Команда под началом кряжистого капитана опускает сходни, и на берег сбегает русоволосая женщина. Не обращая внимания на Хайела, она подходит к Шиере и произносит:
— Капитан, взводный страж Фиера прибыла с докладом.
Креслин открывает было рот, но не произносит ни слова.
— Докладывай, — голос Шиеры суров, словно она говорит вовсе не с родной сестрой.
— Из прибывших на борту в строю три полных взвода. Кроме того, доставлено ходячих раненых пять, увечных десять, консортов и детей два десятка. После погрузки в Рульярте от ран умерли три стража. Кроме людей, доставлены некоторые припасы, оружие, инструменты и… уцелевшие сокровища Западного Оплота.
— Доклад принят, взводный Фиера. Позволь представить тебя регенту Креслину, — Шиера поворачивается к юноше. — Фиера, командир взвода.
Тот торжественно кивает:
— Честь сияет, взводный Фиера. Вы совершили подвиг, и мы встречаем вас с гордостью. Мало кто стяжал большую славу.

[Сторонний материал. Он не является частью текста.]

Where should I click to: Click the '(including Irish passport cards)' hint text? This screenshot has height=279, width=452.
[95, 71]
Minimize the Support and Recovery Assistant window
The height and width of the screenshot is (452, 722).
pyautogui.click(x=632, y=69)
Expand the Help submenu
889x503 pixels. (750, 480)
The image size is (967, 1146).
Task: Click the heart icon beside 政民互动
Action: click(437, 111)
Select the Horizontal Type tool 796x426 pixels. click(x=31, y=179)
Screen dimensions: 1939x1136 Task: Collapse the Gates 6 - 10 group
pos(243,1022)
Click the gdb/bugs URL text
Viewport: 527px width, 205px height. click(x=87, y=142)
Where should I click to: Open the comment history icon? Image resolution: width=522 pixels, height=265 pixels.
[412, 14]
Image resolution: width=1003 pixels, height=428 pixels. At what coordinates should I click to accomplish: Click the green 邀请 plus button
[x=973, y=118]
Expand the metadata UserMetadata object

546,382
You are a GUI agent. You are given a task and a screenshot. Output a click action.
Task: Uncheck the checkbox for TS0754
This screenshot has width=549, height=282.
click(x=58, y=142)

Официальный тон собственной речи претит Креслину, но он считает необходимым соблюдать обычай. Да и как еще должным образом почтить командира, пробившегося к нему ценой невероятных усилий? Однако, вспоминая тот единственный поцелуй под башней, Креслин понимает, по какой причине получает сейчас в свое распоряжение и мечи стражей, и казну Оплота.
— Милостивый господин, ныне ты воплощаешь в себе все, что осталось от величия и славы Западного Оплота. Примешь ли ты свое наследие?
— Я принимаю предложенное, ибо не могу поступить иначе, — отвечает Креслин и, понизив голос, добавляет: — Принимаю, хотя никогда этого не желал. Даже давным-давно я желал иного.
Сказать на пристани больше он не решается, но то, что прозвучало, должно было прозвучать непременно.